Netherhall Gardens is a street in Hampstead, in the London Borough of Camden. It connects Finchley Road with Fitzjohns Avenue, curving twice along its route and meeting Nutley Terrace and Maresfield Gardens. The short Netherhall Way connects it to Frognal. Belsize Tunnel carrying the Midland Main Line passes under the street.

It was established in the 1870s when the previously rural estate owned by the Maryon Wilson family was sold off for development as upmarket housing. Takings its name from a property in Sussex owned by the family, it was originally called Netherhall Terrace before its current name was established in 1877. Many of the original houses have survived, and like nearby streets heavily feature red brick. Notable residents have included the artist Thomas Davidson, the politician Louis Sinclair, the tenor John McCormack and the composer Edward Elgar.

The British College of Osteopathic Medicine at Number 6 is now Grade II listed. as is Number 50 which was designed by the architect Richard Norman Shaw in 1878. There are two blue plaques in Netherhall Gardens, one for the social reformers Beatrice Webb and Sidney Webb at Number 1 and the journalist and politician John Passmore Edwards at Number 51.

==Bibliography==
- Cherry, Bridget & Pevsner, Nikolaus. London 4: North. Yale University Press, 2002.
- Dakers, Caroline. The Blue Plaque Guide to London. Macmillan, 1981.
- Wade, Christopher. The Streets of Belsize. Camden History Society, 1991.

## TASK DIRECTIONS
Set down, word for word, the part of the Netherhall Gardens text that opens with the words "It was established" and closes with "composer Edward Elgar.".

## DATASET CONTENT
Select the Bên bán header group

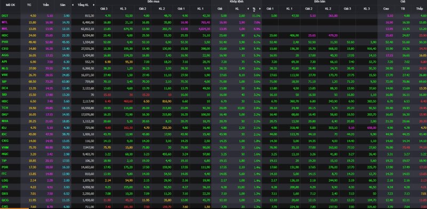[319, 2]
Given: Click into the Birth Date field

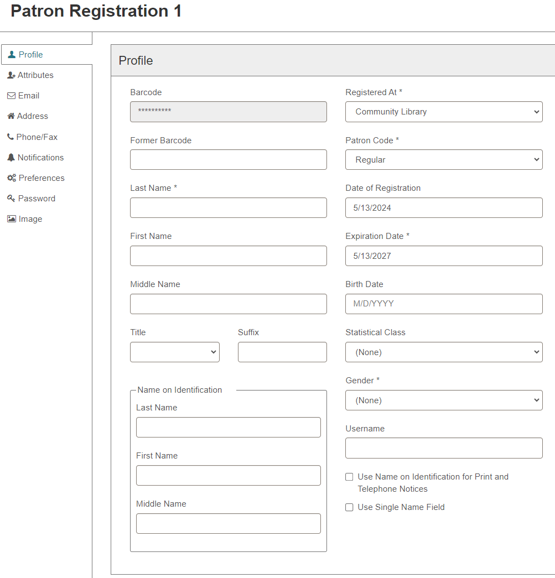Looking at the screenshot, I should click(444, 304).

## TASK RESULT
It was established in the 1870s when the previously rural estate owned by the Maryon Wilson family was sold off for development as upmarket housing. Takings its name from a property in Sussex owned by the family, it was originally called Netherhall Terrace before its current name was established in 1877. Many of the original houses have survived, and like nearby streets heavily feature red brick. Notable residents have included the artist Thomas Davidson, the politician Louis Sinclair, the tenor John McCormack and the composer Edward Elgar.